What Mind Games Do You Play on Yourself During Exercise?

When I run hard, I never tell myself that I’m halfway there. Everything I just did, do I need to do it again ? Useless thought. Instead, I use more creative math. After all, the first mile of any run is just a warm-up and the last mile is the gravy – if you only have a mile left, you can practically crawl home. So the tricky part is everything in between, and suddenly you’re just talking to yourself about running three miles instead of five. Three miles is practically nothing!

Certain routes help. By the time I finish the ( actual ) mile two of this five-mile path, the fountain is already at the foot of the next hill. Having reached the fountain, I am practically at the corner, where I turn left. The next mile will then be easy and smooth; as soon as this mile ends, we will enter the home stretch.
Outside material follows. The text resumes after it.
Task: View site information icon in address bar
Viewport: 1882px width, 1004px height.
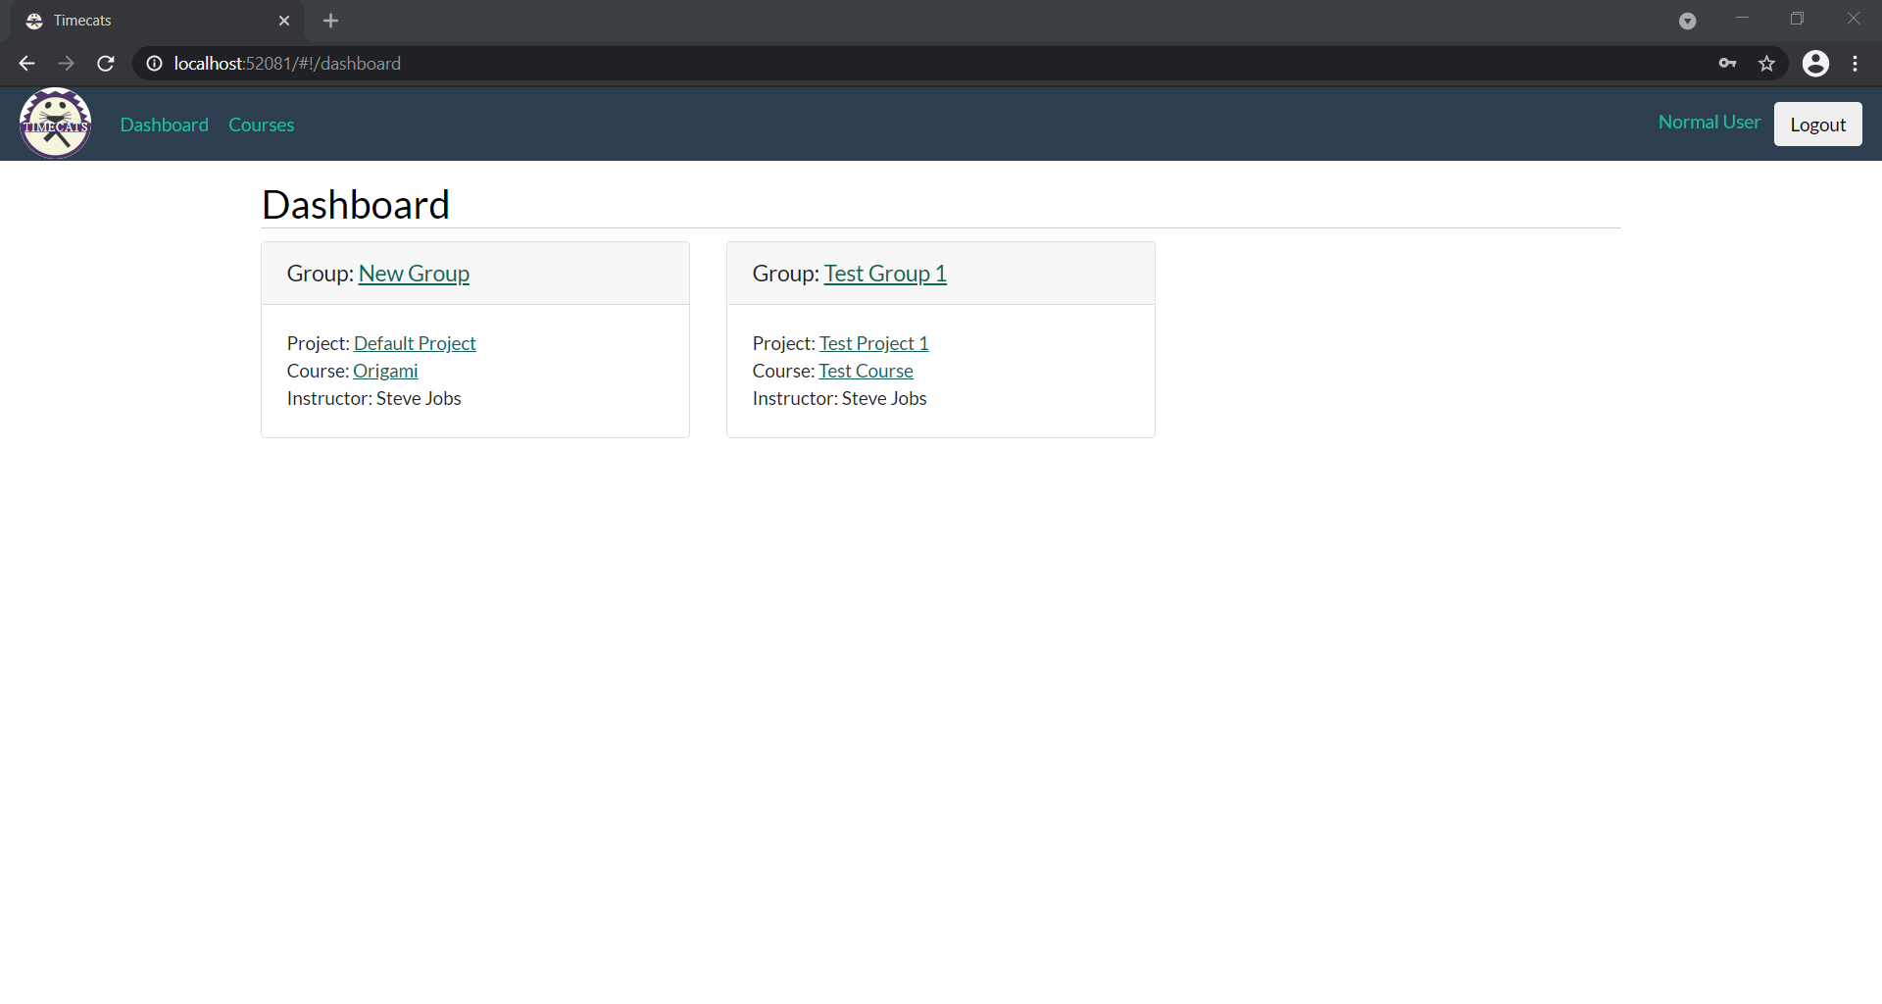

Or maybe you do sets of exercises or spaced repetitions. I once read an interview with a famous runner (I wish I could remember who exactly) who said that the most difficult replay is always the penultimate one, because on the last one you don’t have to worry about saving energy for anything after that. Since then, I no longer count repetitions until I finish; I say something like “two more, then hard and then easy.”
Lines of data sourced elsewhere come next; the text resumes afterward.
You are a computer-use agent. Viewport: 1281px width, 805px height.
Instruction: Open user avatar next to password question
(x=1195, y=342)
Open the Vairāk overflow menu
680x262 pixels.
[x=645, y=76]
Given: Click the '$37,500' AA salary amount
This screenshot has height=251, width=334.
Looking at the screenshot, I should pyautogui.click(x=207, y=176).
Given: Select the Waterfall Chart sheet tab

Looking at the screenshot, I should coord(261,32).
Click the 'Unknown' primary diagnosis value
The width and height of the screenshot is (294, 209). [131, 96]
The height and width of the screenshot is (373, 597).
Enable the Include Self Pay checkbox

Scheduled workouts are a little more difficult. If you want to spend half an hour on a stationary bike, it’s best to have someone hold your attention – like the Peloton instructor nudging you to speed up during the chorus of a song, and then relax a bit on the next verse. I was biking indoors the other day and I didn’t feel like training with an instructor. But I was trying to get 40 minutes, which is a long time, so I started looking at the clock and giving myself rewards for every five-minute mark, like jumping off a bike to do push-ups or jogging for 30 seconds with the timer on. Run.
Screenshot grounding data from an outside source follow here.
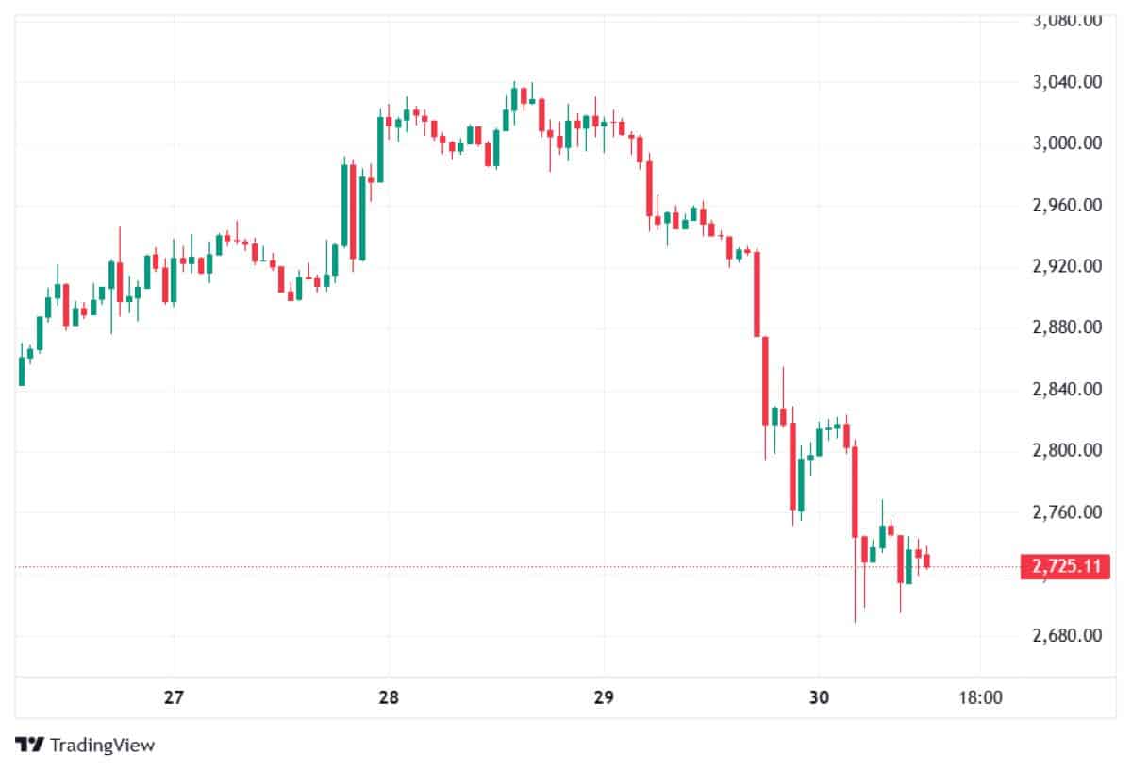Screen dimensions: 1132x771
Task: Select the 2,800.00 price axis label
Action: point(1067,450)
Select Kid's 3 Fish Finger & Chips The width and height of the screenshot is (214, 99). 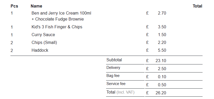(x=57, y=27)
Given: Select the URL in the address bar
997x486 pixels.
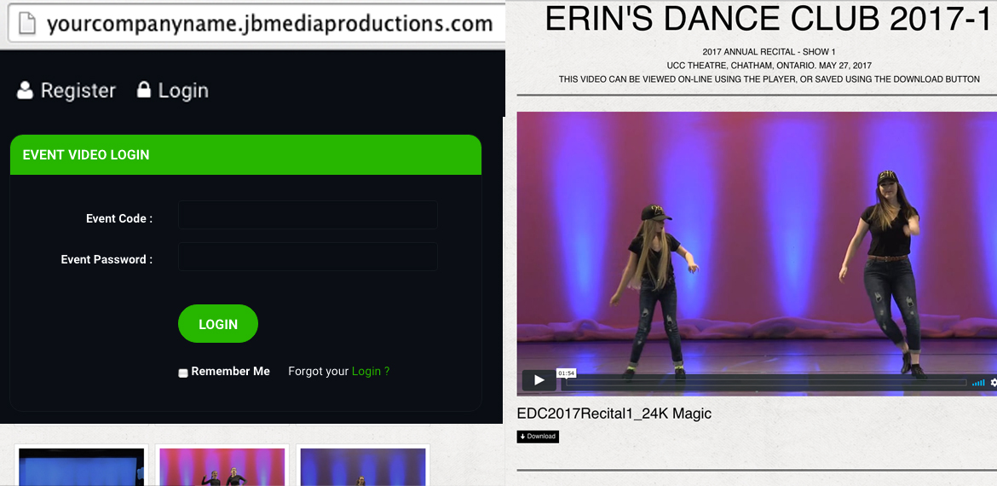Looking at the screenshot, I should pyautogui.click(x=269, y=23).
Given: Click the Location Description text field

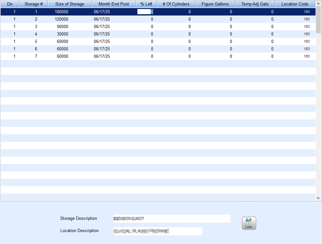Looking at the screenshot, I should coord(157,231).
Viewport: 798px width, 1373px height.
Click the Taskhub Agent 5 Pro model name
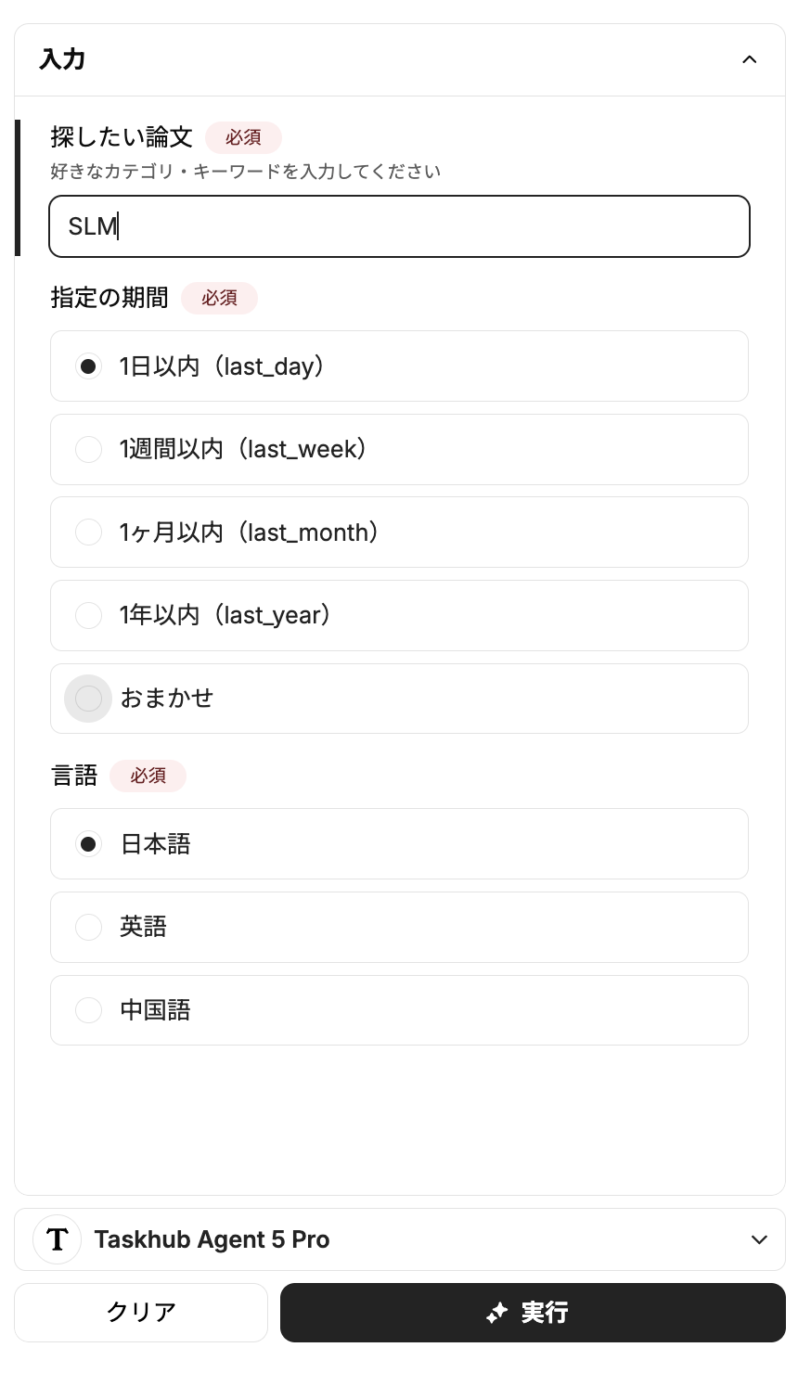click(x=212, y=1239)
I know I’m not the only one who plays these little intellectual games. Our associate editor, Jordan Calhoun, told me he does something similar by checking his phone while on holiday: “after x sets I can check Instagram,” he tells himself, or “after x songs I can write this and that- then. back. “I also liked this twist on counting sets with physical tokens :

So now I would like to know: what kind of mind games do you play? How do you make a long workout seem short and a short workout done?